To do |
**A.** Please update the passage of the Lenovo Yoga C940 review starting with "There’s no provision" and going on through "price tag too.", swapping "price tag" for "cost".
**B.** According to the Lenovo Yoga C940 review, what processor does the laptop have?

Article |
Lenovo Yoga C940 Laptop Review
The Lenovo Yoga C940 is a lot of things, thanks to its convertible design. In tablet mode, its 14″ touchscreen can pass for a canvas, and its stylus, a paintbrush. And in laptop mode, its 10th Gen Core i7 processor can power through all your productive endeavors with speed and sinew.
In between pivoting the lid through a full circle flip for a quartet of viewing modes, the hinge adds another string to its bow, an expanse of speaker grilles. This provision is responsible for the resounding audio that results, and it offers up some of the very best sounds that you’ll ever get to hear from a convertible device.
It can also count an enduring battery and a gorgeous display among its biggest strengths, more so as it can come in a 4K display configuration.
There’s no provision for an SD card slot or a primary video output, and its native 1080p display is not the brightest. But there are plenty of other positives inside of its premium chassis to offset these shortcomings, and to justify its price tag too.

Provided information |
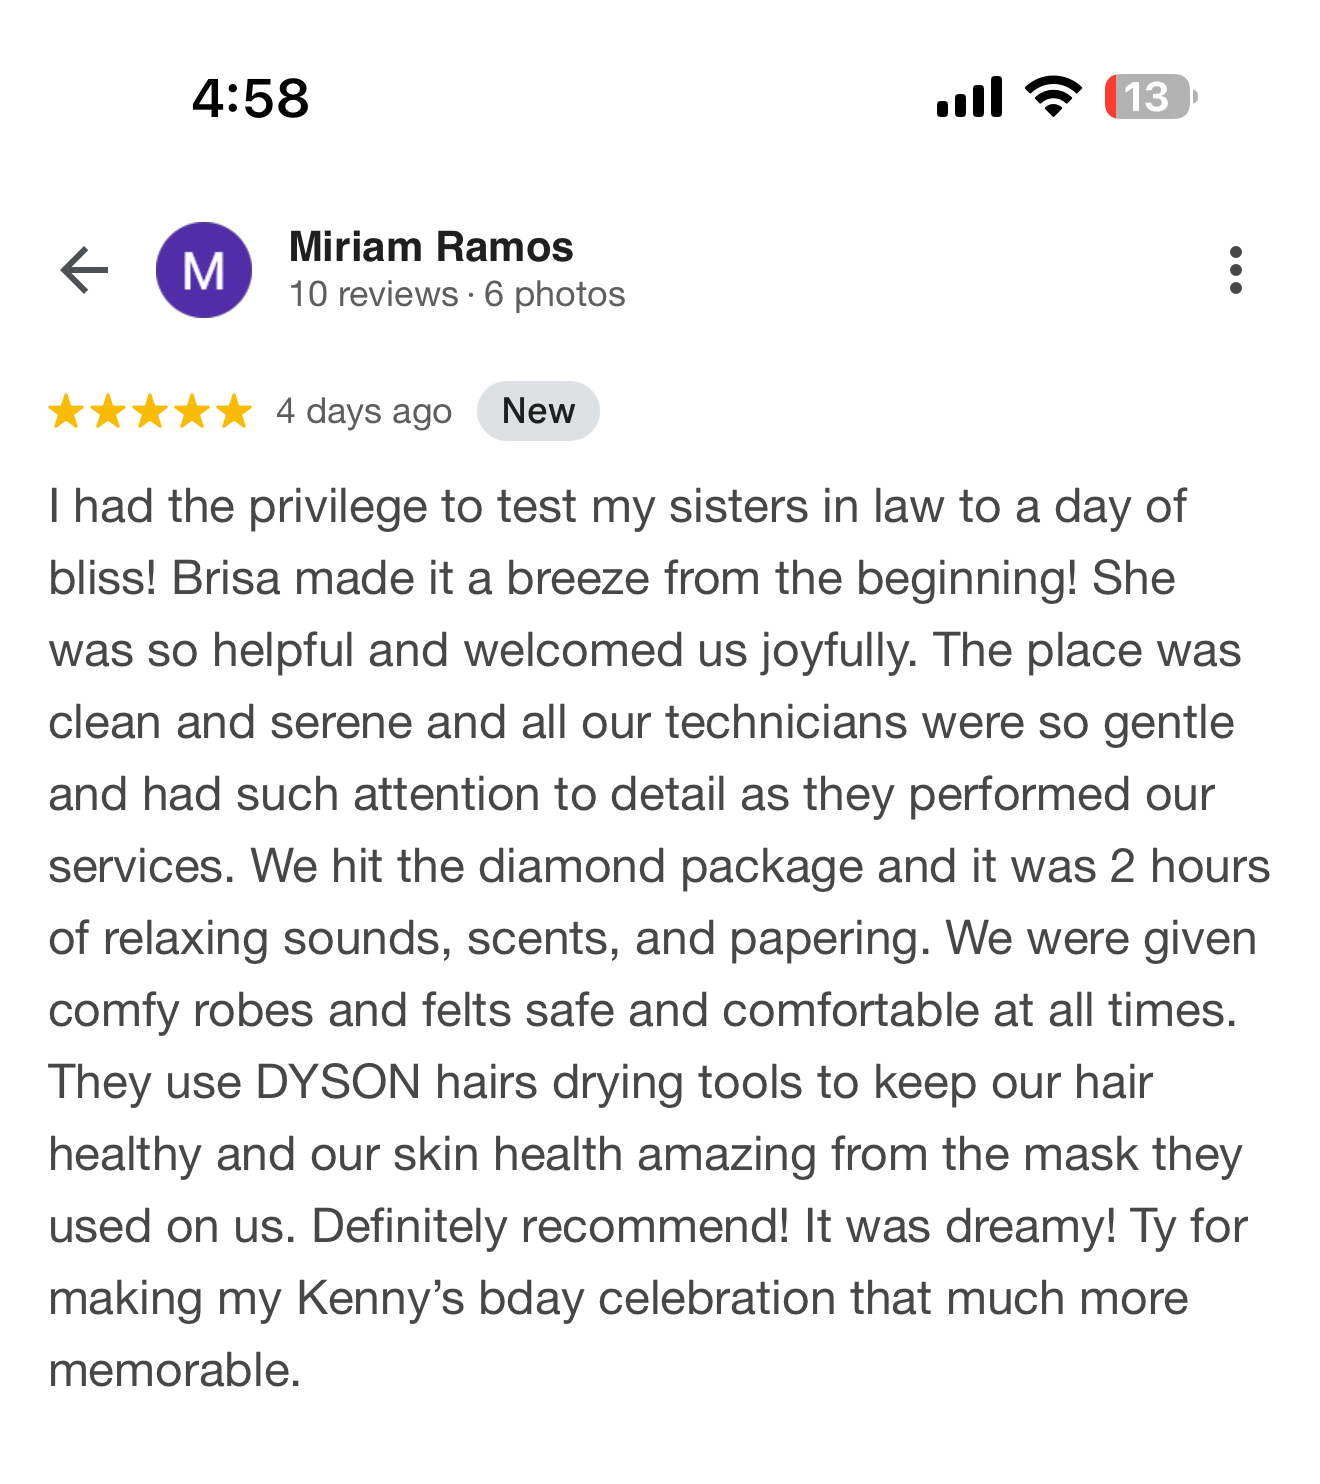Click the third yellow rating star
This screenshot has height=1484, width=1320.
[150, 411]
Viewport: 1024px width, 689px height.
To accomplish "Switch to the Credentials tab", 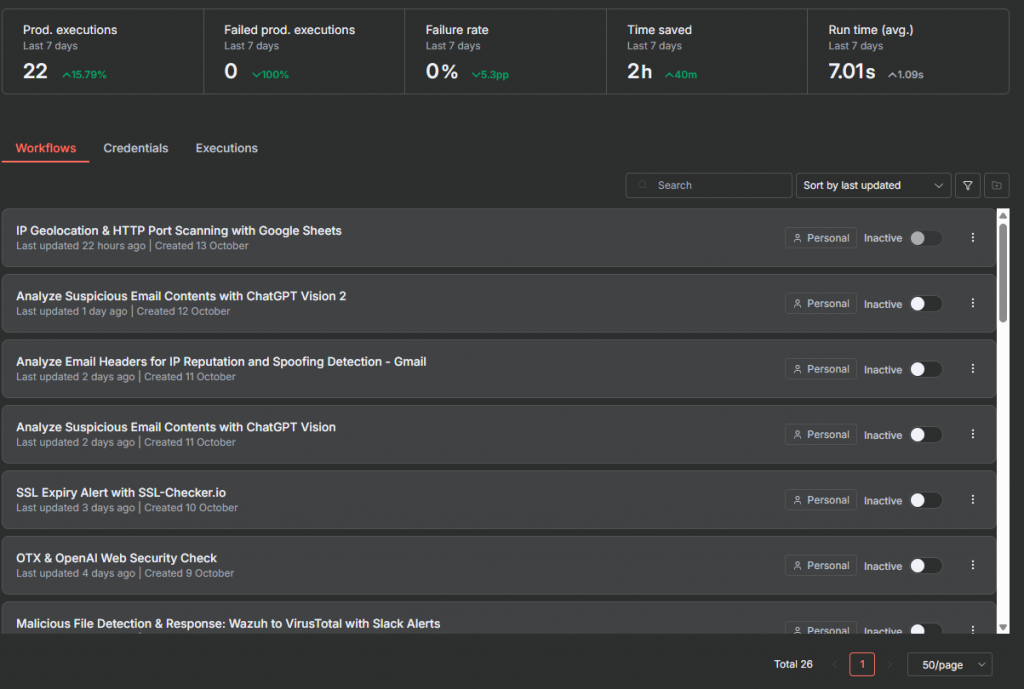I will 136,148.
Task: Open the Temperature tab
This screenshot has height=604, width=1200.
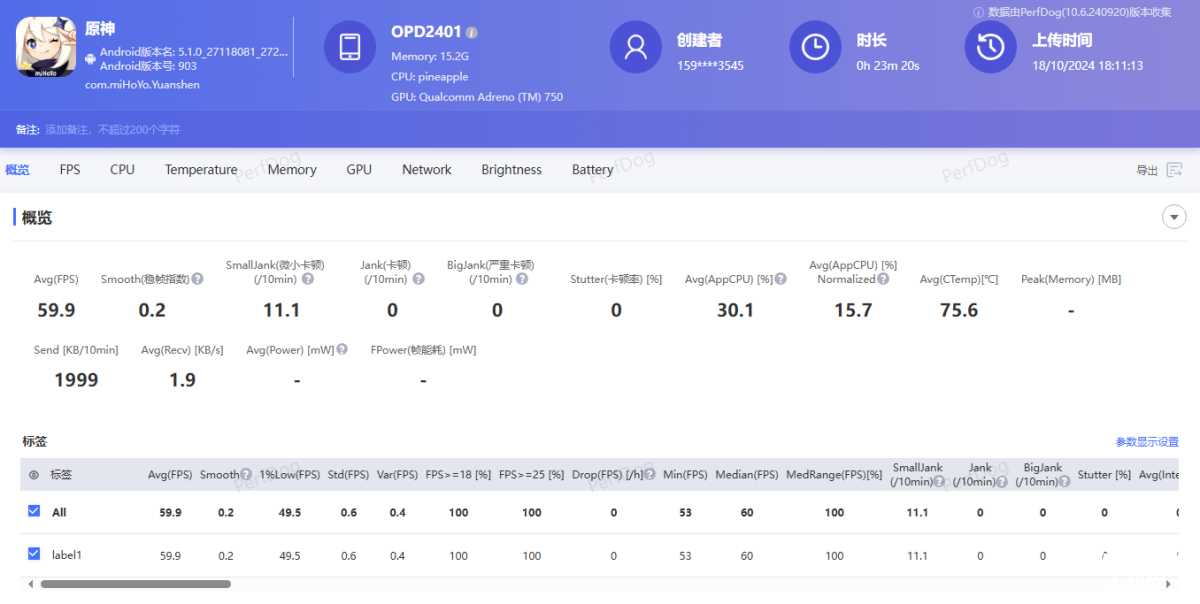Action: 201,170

Response list |
**A.**
There’s no provision for an SD card slot or a primary video output, and its native 1080p display is not the brightest. But there are plenty of other positives inside of its premium chassis to offset these shortcomings, and to justify its cost too.

**B.** A 10th Gen Core i7 processor.